The American Chemistry Council says the technology aims to create a “circular economy” for plastics.
According to the American Chemistry Council, companies are planning to build large-scale plastic recycling plants, and there are already seven smaller facilities across the U.S. to recycle plastic into new plastic and a handful to convert plastic into transportation fuel.
Among them, Altera Energy, based in Akron, Ohio, said it typically takes in 40 to 50 tons of hard-to-recycle plastic per day, heats it to liquefy, and eventually converts it into 10,000 to 12,000 gallons of oil or hydrocarbons.
“Our mission is to tackle plastic pollution,” said the company’s president, Jeremy DeBenedictis. “It’s more than a slogan.”
De Benedict said that the process of converting plastics used by the company does not involve oxygen, so there is no burning or incineration of plastics. Their products are trucked to petrochemical companies as synthetic oils, what can be called the “molecular-level building blocks” of new plastic production.
He also said that there is currently no other technology that effectively recycles the plastics they receive and that these materials should never be sent to landfills, dumped in the ocean or incinerated.
Fred Schmuck, the company’s chief executive, further added: “It is absolutely impossible for us to achieve our climate goals without addressing plastic waste.”
But environmental groups in the United States dispute this, saying that the real solution should be to reduce the production and use of plastics, and technical solutions such as chemical recycling are temporary solutions. The groups also questioned that, backed by these shiny new technologies, producers around the world could continue to dramatically increase plastic production, further exacerbating the pollution problem.

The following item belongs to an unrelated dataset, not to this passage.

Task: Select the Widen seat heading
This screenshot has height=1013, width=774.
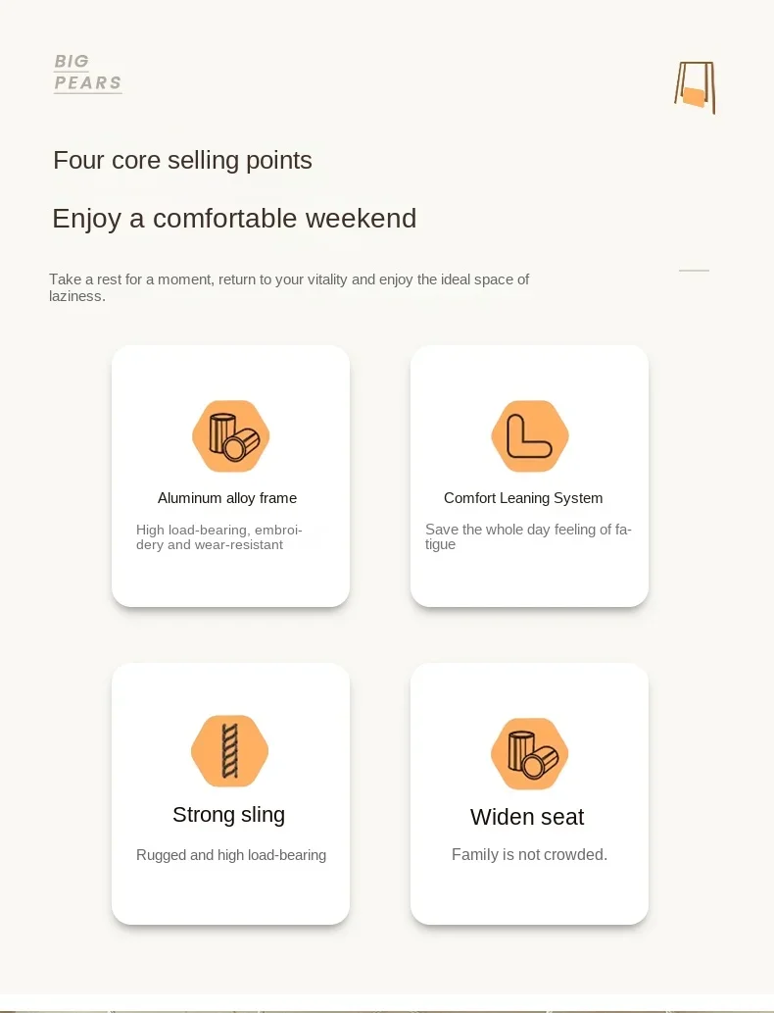Action: 527,817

Environmentalists’ concerns are not groundless. Recycling rates of plastic waste are reported to be miserably low globally, and even more so in the United States – hard-to-recycle plastic products such as plastic packaging, multi-layer films, Styrofoam, etc. accumulate in landfills and the environment, or enter Incinerators emit toxic and harmful gases to surrounding communities.
Monica Huertas, director of grassroots environmental groups in Providence, Rhode Island, said the local community has long suffered from toxic gas from plastic incineration facilities.
“What we’re dealing with now is the plastic incineration facility, which the polluters call a recycling facility, but it doesn’t really recycle plastic,” she said. “We will be extra vigilant to make sure these plastic facilities don’t expand.”